▶ _Texto mostrado_:
Aunque el oficialismo no muestre logros ni rumbos y la oposición cambiemita no ofrezca un proyecto de país definido mejor ni haya suturado las heridas que dejó de su paso por el gobierno, la supervivencia de las coaliciones asegura su competitividad electoral. Nadie rompe ni tiene incentivos para romper. Tampoco para arriesgar demasiado con algún cambio. Todo se vive en clave electoral. O instinto de supervivencia. Un elemento más, que se suma al económico, para sostener el vaticinio de que lo que vendrá se parecerá a una larga agonía controlada. Sin colapsos, pero sin mejoras de fondo. Un proceso que también podría definirse como de “encarnizamiento terapéutico”.
El crecimiento de la imagen del antisistema Javier Milei en el nivel nacional, que registran casi todos los sondeos, no alcanza aún para poner en riesgo la competitividad electoral de las dos coaliciones dominantes. Pero es un hecho que su presencia crece no necesariamente por adscripción ideológica, sino más bien a fuerza de descontento con todo y con todos. Para mirar con detenimiento.
Crispación y violencia latente
La labilidad y la tensión que subyacen en los distintos estamentos de la sociedad obligan a una actitud preocupante y expectante. “El año todavía no empezó y ya hay un clima muy denso. Por eso nadie quiere volver de las vacaciones y que el año empiece de verdad. Las manifestaciones de los movimientos sociales más radicales y las amenazas de protestas y paros de algunos gremios operan sobre la fragmentación y descomposición que muestra el oficialismo, aunque no haya riesgo de ruptura”, admite un consultor con llegada al Gobierno.
La frágil situación en la frontera de Ucrania que tiene en vilo al mundo sirve para algunos observadores de parangón de la situación local. Un diplomático argentino que dice conocer en profundidad lo que piensa Vladimir Putin le explicó hace algunos días a la cúpula de la Cancillería que “Rusia no quiere ir a una guerra, sino reposicionarse en el tablero internacional y reducir le influencia de Estados Unidos en Europa Oriental. Pero todo está tan al límite que por ahí basta que un ucraniano le robe un chancho a un ruso radicado en Ucrania para que explote todo”. Cualquier semejanza con la realidad local sería pura coincidencia.
Las disputas crecientes en el seno del Gobierno, el proceso de cuestionamiento y deslegitimación interno de la autoridad de Alberto Fernández y de Martín Guzmán (huérfano de todo afecto en el FDT), la aplicación práctica y las consecuencias de lo que se acuerde con el FMI constituyen un andamiaje frágil y demasiado complejo de administrar sin liderazgo ni sustento político y social.

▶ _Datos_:

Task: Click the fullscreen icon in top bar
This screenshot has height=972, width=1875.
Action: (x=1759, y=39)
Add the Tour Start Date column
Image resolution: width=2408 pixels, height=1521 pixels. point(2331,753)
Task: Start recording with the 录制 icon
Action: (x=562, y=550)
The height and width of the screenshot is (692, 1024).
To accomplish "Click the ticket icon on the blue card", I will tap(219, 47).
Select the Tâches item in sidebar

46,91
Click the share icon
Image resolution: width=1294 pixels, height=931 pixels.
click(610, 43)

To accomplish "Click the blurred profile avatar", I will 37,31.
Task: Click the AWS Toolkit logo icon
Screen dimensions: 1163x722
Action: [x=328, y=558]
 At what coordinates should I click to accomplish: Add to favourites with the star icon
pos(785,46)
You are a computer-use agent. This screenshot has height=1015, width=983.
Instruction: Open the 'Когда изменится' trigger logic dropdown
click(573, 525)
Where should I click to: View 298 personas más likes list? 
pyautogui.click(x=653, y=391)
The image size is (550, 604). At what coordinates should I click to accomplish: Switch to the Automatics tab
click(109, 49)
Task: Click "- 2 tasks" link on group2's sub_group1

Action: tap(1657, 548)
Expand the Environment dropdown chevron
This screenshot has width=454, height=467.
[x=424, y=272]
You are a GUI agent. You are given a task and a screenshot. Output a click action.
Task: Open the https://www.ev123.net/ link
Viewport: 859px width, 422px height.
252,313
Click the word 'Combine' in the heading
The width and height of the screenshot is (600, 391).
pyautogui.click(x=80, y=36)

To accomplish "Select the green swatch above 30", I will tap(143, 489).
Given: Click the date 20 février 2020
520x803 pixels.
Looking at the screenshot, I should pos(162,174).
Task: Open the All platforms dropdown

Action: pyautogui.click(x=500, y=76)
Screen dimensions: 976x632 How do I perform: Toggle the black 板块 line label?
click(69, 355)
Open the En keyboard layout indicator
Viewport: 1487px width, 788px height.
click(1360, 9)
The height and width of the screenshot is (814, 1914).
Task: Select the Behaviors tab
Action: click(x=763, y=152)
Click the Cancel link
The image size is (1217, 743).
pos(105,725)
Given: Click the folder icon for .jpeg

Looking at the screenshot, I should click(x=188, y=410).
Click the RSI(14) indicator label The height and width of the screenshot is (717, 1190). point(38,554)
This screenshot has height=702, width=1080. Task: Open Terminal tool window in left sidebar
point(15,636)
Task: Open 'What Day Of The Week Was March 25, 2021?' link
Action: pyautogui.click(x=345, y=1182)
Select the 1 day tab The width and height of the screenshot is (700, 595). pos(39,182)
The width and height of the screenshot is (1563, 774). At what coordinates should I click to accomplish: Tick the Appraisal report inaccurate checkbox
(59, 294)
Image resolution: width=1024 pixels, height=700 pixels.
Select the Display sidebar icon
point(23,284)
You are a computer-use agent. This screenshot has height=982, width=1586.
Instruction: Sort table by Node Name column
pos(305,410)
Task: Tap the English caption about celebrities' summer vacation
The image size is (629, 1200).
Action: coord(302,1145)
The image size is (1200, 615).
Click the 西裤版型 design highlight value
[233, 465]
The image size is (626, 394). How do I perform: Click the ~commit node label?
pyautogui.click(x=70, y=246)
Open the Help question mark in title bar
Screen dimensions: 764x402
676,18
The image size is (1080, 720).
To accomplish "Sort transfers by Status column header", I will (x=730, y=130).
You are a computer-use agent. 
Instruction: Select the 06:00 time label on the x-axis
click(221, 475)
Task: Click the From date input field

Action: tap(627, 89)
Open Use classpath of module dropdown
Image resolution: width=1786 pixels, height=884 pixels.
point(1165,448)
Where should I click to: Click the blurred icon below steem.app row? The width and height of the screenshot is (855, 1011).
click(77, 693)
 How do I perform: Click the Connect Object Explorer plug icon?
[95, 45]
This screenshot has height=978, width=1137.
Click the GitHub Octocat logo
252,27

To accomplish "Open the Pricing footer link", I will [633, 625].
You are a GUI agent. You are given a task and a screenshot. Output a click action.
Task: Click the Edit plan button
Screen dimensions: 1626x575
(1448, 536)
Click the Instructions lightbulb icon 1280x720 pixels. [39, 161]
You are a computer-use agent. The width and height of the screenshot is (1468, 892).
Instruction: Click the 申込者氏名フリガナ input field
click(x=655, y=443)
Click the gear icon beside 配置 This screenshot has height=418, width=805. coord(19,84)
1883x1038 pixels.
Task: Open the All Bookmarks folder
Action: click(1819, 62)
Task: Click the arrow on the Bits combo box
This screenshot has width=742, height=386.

▶ _Consigna_:
Responde, por favor, estas preguntas sobre el texto:
1. ¿Qué asegura la competitividad electoral de las coaliciones?
2. Según el texto, ¿a fuerza de qué crece la presencia de Javier Milei?
3. ¿Qué dice el consultor con llegada al Gobierno que nadie quiere hacer?

▶ _Respuesta_:
1. La supervivencia de las coaliciones.
2. A fuerza de descontento con todo y con todos, no necesariamente por adscripción ideológica.
3. Volver de las vacaciones y que el año empiece de verdad.